(Problem): Write out every line of the material exactly as it appears.

(Data extracts):
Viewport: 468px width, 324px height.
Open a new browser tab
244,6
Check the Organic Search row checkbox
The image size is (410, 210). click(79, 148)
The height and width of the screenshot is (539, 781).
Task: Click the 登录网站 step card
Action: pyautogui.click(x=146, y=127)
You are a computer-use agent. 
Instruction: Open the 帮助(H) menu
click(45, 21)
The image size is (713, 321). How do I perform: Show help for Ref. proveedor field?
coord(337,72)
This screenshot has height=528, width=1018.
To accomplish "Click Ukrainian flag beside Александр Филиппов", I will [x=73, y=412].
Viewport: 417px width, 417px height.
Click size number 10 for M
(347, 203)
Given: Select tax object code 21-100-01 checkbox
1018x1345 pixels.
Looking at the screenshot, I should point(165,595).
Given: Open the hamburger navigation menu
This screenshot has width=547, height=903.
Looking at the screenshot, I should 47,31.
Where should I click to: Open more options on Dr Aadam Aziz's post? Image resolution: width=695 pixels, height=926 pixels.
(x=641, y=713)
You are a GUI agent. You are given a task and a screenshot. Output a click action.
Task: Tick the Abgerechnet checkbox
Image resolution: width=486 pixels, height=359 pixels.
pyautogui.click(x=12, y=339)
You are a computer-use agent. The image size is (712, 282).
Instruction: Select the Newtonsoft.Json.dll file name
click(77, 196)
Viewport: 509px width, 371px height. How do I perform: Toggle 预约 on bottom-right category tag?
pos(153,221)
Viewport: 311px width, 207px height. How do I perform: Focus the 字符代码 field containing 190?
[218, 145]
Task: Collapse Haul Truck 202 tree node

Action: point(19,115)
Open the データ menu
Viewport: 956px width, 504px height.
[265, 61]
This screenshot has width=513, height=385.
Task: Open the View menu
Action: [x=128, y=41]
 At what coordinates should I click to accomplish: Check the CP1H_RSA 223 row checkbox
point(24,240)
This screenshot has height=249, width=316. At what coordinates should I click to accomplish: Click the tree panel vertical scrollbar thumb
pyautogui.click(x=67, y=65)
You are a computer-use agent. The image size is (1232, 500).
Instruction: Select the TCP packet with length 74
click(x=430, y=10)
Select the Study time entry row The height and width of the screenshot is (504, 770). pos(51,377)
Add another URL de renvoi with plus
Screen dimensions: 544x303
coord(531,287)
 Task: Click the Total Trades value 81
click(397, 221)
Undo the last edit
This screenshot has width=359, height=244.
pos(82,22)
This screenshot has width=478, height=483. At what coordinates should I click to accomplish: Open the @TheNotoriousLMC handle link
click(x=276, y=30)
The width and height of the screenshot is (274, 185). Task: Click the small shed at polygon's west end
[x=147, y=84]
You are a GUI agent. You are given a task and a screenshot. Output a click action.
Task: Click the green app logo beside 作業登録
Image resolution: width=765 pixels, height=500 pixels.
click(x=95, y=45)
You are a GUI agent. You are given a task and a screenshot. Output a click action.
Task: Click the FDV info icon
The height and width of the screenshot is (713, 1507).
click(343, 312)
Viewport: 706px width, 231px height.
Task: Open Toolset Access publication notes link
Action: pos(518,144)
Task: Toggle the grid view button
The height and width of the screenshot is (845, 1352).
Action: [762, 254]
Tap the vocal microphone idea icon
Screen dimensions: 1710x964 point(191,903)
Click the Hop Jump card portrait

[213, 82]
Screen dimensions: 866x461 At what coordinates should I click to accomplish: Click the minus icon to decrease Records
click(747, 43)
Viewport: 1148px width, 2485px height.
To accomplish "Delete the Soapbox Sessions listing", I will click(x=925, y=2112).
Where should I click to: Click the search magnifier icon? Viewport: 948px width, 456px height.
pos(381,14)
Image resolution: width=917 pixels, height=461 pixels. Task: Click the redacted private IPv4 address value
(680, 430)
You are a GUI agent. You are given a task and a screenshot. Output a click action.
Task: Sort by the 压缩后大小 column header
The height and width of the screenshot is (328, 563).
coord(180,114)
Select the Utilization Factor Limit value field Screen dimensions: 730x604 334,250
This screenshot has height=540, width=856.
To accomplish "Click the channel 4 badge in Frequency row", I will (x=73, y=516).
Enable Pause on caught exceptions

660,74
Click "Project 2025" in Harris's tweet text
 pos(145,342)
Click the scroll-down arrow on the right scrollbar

(Output of the task):
Viewport: 468px width, 324px height.
Open a new browser tab
244,6
Check the Organic Search row checkbox
The image size is (410, 210). click(79, 148)
The height and width of the screenshot is (539, 781).
Task: Click the 登录网站 step card
Action: pyautogui.click(x=146, y=127)
You are a computer-use agent. 
Instruction: Open the 帮助(H) menu
click(45, 21)
The image size is (713, 321). How do I perform: Show help for Ref. proveedor field?
coord(337,72)
This screenshot has height=528, width=1018.
To accomplish "Click Ukrainian flag beside Александр Филиппов", I will [x=73, y=412].
Viewport: 417px width, 417px height.
Click size number 10 for M
(347, 203)
Given: Select tax object code 21-100-01 checkbox
1018x1345 pixels.
Looking at the screenshot, I should point(165,595).
Given: Open the hamburger navigation menu
This screenshot has width=547, height=903.
Looking at the screenshot, I should 47,31.
Where should I click to: Open more options on Dr Aadam Aziz's post? Image resolution: width=695 pixels, height=926 pixels.
(x=641, y=713)
You are a GUI agent. You are given a task and a screenshot. Output a click action.
Task: Tick the Abgerechnet checkbox
Image resolution: width=486 pixels, height=359 pixels.
pyautogui.click(x=12, y=339)
You are a computer-use agent. The image size is (712, 282).
Instruction: Select the Newtonsoft.Json.dll file name
click(77, 196)
Viewport: 509px width, 371px height. How do I perform: Toggle 预约 on bottom-right category tag?
pos(153,221)
Viewport: 311px width, 207px height. How do I perform: Focus the 字符代码 field containing 190?
[218, 145]
Task: Collapse Haul Truck 202 tree node

Action: point(19,115)
Open the データ menu
Viewport: 956px width, 504px height.
[265, 61]
This screenshot has width=513, height=385.
Task: Open the View menu
Action: [x=128, y=41]
 At what coordinates should I click to accomplish: Check the CP1H_RSA 223 row checkbox
point(24,240)
This screenshot has height=249, width=316. At what coordinates should I click to accomplish: Click the tree panel vertical scrollbar thumb
pyautogui.click(x=67, y=65)
You are a computer-use agent. The image size is (1232, 500).
Instruction: Select the TCP packet with length 74
click(x=430, y=10)
Select the Study time entry row The height and width of the screenshot is (504, 770). pos(51,377)
Add another URL de renvoi with plus
Screen dimensions: 544x303
coord(531,287)
 Task: Click the Total Trades value 81
click(397, 221)
Undo the last edit
This screenshot has width=359, height=244.
pos(82,22)
This screenshot has width=478, height=483. At what coordinates should I click to accomplish: Open the @TheNotoriousLMC handle link
click(x=276, y=30)
The width and height of the screenshot is (274, 185). Task: Click the small shed at polygon's west end
[x=147, y=84]
You are a GUI agent. You are given a task and a screenshot. Output a click action.
Task: Click the green app logo beside 作業登録
Image resolution: width=765 pixels, height=500 pixels.
click(x=95, y=45)
You are a GUI agent. You are given a task and a screenshot. Output a click action.
Task: Click the FDV info icon
The height and width of the screenshot is (713, 1507).
click(343, 312)
Viewport: 706px width, 231px height.
Task: Open Toolset Access publication notes link
Action: pos(518,144)
Task: Toggle the grid view button
The height and width of the screenshot is (845, 1352).
Action: [762, 254]
Tap the vocal microphone idea icon
Screen dimensions: 1710x964 point(191,903)
Click the Hop Jump card portrait

[213, 82]
Screen dimensions: 866x461 At what coordinates should I click to accomplish: Click the minus icon to decrease Records
click(747, 43)
Viewport: 1148px width, 2485px height.
To accomplish "Delete the Soapbox Sessions listing", I will click(x=925, y=2112).
Where should I click to: Click the search magnifier icon? Viewport: 948px width, 456px height.
pos(381,14)
Image resolution: width=917 pixels, height=461 pixels. Task: Click the redacted private IPv4 address value
(680, 430)
You are a GUI agent. You are given a task and a screenshot. Output a click action.
Task: Sort by the 压缩后大小 column header
The height and width of the screenshot is (328, 563).
coord(180,114)
Select the Utilization Factor Limit value field Screen dimensions: 730x604 334,250
This screenshot has height=540, width=856.
To accomplish "Click the channel 4 badge in Frequency row", I will (x=73, y=516).
Enable Pause on caught exceptions

660,74
Click "Project 2025" in Harris's tweet text
 pos(145,342)
Click the scroll-down arrow on the right scrollbar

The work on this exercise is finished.